(Supplied passage):

Start of Block

It's not a test that has right or wrong answers and I'm cheating by asking for the questions.

Not only are they wanting to see what your answers are but how you process those questions without preparing. If you prepare by finding out information ahead of time you have an unfair advantage. If the school wanted you to know the questions ahead of time they would have given them to you.


Good luck in your interview. I would always err on the side of formality, and wear a suit to any interview. On the "General Nursing Student" board, there is a sticky thread regarding nursing school interviews, with a lot of great tips to help you prepare.


I hear your point about prior preparation and unfair advantages, but I think it's different than, say, the OHSU proctored essay, where you are required to agree not to disclose the subject of the essay. I haven't interviewed at U of P, but I suspect the questions are not static, and are typical of nursing school interviews.

Well, I don't think they're going to ask you technical questions; for instance, "explain for us three areas in which prolactin works in the female body". They're looking for someone who knows exactly why they want to be a nurse, the steps they've taken to make it happen, and their career goals. Those are basic points to cover. They may ask you to describe your background (even though they have it on paper in front of them). Again, dress conservatively, don't ramble, and try to be confident and competent. The interview is all about assessing chemistry between your personality and they type of personality that works well in their program. There really are no right or wrong answers, that is unless you pull an absolute no brainer and say something like, "ya know...as far as elderly patients are concerned, let them lay in **** soaked bed sheets". Look at it this way, even if you had the questions right in front of you, it's about chemistry, so if you prepared answers for every question your answers may not reflect the kind of chemistry they're looking for. You just have to be you.

How do I know this? I recruit C-level executives for Fortune 500 companies and have preped thousands of candidates for interviews.


Specializes in Neurovascular. Has 1 years experience.

Thank you both. This is what I was looking for - just some ideas to get me thinking about the interview from those who have experienced it (or something similar).

I have more than 10 years of management experience in another industry and am familiar with job interviews but have never interviewed for an academic program and was looking for some insight.

End of Block

(Work required): Carry the forum discussion about nursing school interviews forward from its final post.

(Data excerpts)

Start of Block

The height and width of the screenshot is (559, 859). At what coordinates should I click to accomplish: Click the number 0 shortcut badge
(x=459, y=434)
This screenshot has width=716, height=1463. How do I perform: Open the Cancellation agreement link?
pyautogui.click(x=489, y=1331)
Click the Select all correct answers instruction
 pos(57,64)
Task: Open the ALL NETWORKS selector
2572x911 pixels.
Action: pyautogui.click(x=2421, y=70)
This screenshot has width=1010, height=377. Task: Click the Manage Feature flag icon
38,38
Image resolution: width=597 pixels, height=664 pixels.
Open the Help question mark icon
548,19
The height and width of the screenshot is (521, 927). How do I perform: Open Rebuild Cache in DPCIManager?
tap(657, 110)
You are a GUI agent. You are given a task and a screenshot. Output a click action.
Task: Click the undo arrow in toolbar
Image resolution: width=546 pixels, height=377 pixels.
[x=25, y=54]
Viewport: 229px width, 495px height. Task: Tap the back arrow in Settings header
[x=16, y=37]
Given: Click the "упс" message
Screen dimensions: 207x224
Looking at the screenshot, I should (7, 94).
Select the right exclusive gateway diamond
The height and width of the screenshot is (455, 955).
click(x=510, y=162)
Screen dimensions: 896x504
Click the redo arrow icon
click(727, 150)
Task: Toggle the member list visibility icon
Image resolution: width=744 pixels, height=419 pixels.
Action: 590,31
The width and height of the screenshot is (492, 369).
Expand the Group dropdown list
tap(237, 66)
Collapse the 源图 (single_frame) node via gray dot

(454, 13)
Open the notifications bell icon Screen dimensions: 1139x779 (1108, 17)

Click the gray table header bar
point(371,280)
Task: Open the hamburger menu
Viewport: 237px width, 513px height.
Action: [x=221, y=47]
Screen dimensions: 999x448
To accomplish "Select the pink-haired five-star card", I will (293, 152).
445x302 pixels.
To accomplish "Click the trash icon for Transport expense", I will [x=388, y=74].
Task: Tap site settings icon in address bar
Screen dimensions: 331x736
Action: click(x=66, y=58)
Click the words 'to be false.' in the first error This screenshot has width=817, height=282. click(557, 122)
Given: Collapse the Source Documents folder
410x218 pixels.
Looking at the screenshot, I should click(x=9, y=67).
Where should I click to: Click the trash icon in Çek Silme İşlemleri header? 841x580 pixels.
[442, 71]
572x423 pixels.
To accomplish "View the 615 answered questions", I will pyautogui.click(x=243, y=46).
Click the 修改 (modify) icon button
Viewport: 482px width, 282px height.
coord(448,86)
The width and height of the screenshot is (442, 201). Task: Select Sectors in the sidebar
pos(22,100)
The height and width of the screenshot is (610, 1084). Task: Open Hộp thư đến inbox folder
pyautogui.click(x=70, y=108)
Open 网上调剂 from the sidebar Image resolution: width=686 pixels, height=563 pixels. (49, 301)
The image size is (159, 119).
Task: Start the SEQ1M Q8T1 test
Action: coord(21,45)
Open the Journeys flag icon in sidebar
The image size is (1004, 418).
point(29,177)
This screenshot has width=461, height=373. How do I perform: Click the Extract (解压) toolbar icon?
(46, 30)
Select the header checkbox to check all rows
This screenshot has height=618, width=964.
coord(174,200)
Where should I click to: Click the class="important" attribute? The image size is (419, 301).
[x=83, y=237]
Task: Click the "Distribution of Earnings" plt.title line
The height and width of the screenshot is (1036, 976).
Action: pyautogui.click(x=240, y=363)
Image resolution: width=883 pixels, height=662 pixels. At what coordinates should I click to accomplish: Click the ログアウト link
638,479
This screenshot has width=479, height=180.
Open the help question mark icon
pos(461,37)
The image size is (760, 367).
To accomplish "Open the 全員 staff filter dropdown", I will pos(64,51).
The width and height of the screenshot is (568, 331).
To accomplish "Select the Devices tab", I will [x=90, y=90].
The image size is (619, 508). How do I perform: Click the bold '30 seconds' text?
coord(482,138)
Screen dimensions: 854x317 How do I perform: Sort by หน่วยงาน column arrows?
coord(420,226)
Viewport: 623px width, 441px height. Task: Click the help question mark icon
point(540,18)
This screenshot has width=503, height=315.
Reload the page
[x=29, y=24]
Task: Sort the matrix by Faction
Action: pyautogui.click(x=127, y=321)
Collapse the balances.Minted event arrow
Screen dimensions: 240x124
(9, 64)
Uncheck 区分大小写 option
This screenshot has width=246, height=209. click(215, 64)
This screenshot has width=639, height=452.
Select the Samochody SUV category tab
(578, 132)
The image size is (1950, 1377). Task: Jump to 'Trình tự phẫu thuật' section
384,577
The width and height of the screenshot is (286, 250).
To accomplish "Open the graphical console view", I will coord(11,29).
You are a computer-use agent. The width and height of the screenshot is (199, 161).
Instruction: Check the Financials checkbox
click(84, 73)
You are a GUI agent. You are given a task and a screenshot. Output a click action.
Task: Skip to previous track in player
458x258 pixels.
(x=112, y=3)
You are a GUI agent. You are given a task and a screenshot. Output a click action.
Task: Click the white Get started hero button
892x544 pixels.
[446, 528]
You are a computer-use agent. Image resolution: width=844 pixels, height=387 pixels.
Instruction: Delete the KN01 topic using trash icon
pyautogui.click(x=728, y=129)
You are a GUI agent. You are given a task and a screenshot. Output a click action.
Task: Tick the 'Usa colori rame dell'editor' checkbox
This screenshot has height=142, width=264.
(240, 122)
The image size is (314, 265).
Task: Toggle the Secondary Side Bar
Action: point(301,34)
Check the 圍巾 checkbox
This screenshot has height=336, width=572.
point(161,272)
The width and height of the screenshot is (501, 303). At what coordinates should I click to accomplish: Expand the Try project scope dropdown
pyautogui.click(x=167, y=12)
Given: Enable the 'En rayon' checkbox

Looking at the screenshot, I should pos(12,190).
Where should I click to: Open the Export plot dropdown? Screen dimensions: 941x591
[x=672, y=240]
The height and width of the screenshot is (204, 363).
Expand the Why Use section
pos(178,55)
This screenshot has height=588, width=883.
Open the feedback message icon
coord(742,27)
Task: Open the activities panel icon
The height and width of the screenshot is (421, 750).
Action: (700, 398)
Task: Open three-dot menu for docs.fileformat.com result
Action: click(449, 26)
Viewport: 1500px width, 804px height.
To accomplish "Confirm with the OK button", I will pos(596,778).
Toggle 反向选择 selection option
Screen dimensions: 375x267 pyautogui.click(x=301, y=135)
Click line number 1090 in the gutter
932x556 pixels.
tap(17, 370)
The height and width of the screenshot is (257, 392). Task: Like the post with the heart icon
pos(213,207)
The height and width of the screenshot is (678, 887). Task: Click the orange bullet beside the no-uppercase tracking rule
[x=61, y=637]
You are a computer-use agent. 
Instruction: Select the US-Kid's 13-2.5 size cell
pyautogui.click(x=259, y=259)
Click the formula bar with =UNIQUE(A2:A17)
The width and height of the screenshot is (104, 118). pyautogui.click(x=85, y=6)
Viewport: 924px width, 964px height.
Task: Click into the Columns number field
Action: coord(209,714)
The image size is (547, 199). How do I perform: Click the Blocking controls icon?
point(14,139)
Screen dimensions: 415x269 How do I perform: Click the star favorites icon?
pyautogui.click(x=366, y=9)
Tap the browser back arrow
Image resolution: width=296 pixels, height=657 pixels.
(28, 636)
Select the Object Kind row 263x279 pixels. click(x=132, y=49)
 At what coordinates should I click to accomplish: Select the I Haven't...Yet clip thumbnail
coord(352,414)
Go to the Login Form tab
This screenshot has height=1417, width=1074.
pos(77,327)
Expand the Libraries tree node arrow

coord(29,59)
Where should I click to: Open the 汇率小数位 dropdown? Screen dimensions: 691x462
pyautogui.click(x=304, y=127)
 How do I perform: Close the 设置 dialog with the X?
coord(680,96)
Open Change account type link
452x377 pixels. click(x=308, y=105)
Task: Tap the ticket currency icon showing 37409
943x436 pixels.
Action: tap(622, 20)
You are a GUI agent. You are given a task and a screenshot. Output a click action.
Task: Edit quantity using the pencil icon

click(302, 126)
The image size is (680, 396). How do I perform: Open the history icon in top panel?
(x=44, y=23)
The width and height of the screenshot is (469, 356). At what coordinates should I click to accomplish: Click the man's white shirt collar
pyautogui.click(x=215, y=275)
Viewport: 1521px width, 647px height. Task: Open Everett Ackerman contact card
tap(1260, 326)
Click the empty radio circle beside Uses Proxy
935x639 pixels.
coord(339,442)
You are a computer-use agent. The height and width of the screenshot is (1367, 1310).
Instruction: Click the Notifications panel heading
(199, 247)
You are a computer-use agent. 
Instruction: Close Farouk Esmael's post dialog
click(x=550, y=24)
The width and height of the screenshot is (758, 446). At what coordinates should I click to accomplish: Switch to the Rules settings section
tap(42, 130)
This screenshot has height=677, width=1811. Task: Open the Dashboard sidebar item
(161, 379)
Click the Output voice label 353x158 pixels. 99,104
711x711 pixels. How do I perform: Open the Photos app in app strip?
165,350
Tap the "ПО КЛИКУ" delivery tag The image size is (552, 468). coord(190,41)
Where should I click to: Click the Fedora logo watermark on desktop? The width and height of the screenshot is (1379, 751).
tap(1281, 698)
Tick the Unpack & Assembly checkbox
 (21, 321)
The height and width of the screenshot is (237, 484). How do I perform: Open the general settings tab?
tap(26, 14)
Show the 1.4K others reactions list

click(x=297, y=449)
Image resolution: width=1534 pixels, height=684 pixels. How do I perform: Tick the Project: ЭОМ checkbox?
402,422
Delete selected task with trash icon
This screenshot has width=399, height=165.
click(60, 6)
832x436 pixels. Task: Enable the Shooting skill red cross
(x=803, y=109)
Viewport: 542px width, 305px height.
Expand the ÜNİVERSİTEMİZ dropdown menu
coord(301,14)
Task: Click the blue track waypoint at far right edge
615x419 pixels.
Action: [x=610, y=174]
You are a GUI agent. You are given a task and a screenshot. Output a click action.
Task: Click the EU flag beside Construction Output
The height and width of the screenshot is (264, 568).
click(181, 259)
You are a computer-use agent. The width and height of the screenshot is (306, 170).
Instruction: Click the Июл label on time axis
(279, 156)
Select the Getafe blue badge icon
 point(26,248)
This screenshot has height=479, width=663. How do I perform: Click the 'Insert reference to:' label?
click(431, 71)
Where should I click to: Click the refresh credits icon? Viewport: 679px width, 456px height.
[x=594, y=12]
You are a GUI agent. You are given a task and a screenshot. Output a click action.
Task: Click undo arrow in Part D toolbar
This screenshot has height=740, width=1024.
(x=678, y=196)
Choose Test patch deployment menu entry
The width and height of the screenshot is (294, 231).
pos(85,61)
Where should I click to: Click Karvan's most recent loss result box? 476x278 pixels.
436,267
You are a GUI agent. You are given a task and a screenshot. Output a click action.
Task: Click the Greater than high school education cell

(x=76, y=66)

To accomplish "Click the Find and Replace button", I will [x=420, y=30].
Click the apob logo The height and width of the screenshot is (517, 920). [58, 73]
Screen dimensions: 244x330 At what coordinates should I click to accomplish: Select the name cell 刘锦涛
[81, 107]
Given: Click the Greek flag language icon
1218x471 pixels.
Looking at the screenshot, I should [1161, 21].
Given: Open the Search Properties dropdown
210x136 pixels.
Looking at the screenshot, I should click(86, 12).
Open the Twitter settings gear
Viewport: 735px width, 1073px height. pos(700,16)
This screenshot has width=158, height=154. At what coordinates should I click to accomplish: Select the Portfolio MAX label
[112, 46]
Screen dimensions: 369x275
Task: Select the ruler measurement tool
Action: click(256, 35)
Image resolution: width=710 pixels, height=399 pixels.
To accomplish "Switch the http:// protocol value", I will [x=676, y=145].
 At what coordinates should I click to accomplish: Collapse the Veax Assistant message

End of Block

(Result):
Thanks again!


Specializes in Rehab.


Just wondering how competitive the program is. Do you mind giving your stats (gpa, what was your bachelors in)?

Thanks, and congrats on getting an interview!


Specializes in Neurovascular. Has 1 years experience.

My perception is that the program I'm interviewing for isn't as tough to get into as the BSN programs in Portland (in terms of number of applicants for number of available seats). This, I think, is due to a couple of things. One: you have to already have a bachelors degree in another field, and two: the cost. University of Portland and Linfield are the two most expensive programs around.

My BA is in history and I also have a masters degree in public administration with a focus on nonprofit management. I've worked in nonprofit management for the past 10 years. My GPA from my undergraduate degree wasn't great (under 3.0) but my GPA from my masters program was over 3.5.

U of P told me that they would weigh my MPA grades more than my BA grades because it demonstrated an ability to do graduate level coursework and it was more recent. I also scored well above the required minimum score on the MAT.

I hope this information is helpful.


I am currently in the AEM UP program (just finished up the pre-licensure classes and am about to take the NCLEX). I'm happy to share about the experience with you anytime, and give you some interview tips, although my interview was a couple years ago and the questions may have changed since then.

I think it's absolutely fine for you to ask for help/tips ahead of time, especially from people who have been through the process. In my opinion, we're all in this together.

Feel free to private message me if you want. Good luck in your interview!